Just before the IG released its report, the Veterans Benefits Administration issued a new Privacy Act policy dated September 27, 2019. Whatever is going on with this report, and the underlying security violation, I can assure all readers there is more to the story.
<< Probably a massive HIPAA violation that VA failed to report to DHHS >>
Who Done It
So, let me give you some context.
An employee of a veterans service organization (VSO) at the Milwaukee VA Regional Office submitted an allegation that veterans’ sensitive personal information was stored on shared drives that could have allowed unlawful or improper access by 25,000 VA employees and veteran service organization employees.
The unsecured sensitive personal information (SPI), including protected health information (PHI) and personally identifiable information (PII) was left on two shared drives at Milwaukee VA Regional Office (VARO). Local and national users who should not have had access could have accessed records improperly and without the consent of the veterans impacted.

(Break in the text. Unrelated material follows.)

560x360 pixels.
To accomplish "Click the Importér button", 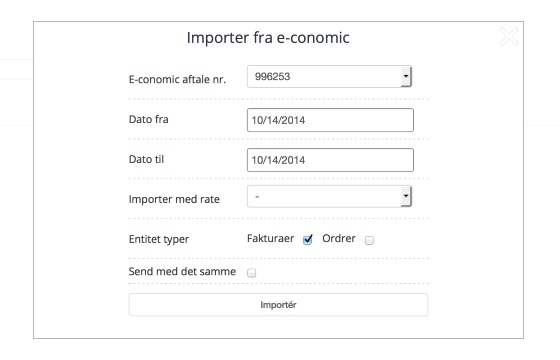I will coord(278,305).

The report stops short of disclosing how many veterans were impacted by the potential data breach, and it also does not address how many unauthorized individuals accessed the protected information.
IG substantiated the allegations but did not challenge VA’s internal conclusion that no data breach occurred. Apparently, the allegation on its face failed to allege further allegations warranting a deeper investigation, and IG seemingly stopped short of going full monty.
Is this a case of the fox guarding the henhouse again?
The poor handling of veteran data occurred because according to IG:
- User negligence in storing sensitive personal information on shared drives;
- Due to a lack of technical safeguards to prevent inappropriate storage;
- Inadequate oversight to ensure compliance with agency rules.
Employees of veteran services organizations and 25,000 VA personal could have accessed the information unlawfully due to the mishandling. VA is only allowed to provide access to veterans’ PHI and PII when the individual is given appropriate access.
A few things jumped out to me about this investigation, but one, in particular, warranted noting. Now, the problem here related to improper sharing of veterans’ sensitive personal information on computer servers and network CITRIX virtual network solutions.
But, and get this, in the investigation, “The OIG team did no use computer-processed data.”
So, how did IG evaluate whether a data breach occurred using standard forensic computing tools? Instead, it sounds like IG solely relied on testimonial evidence without analyzing the underlying evidence.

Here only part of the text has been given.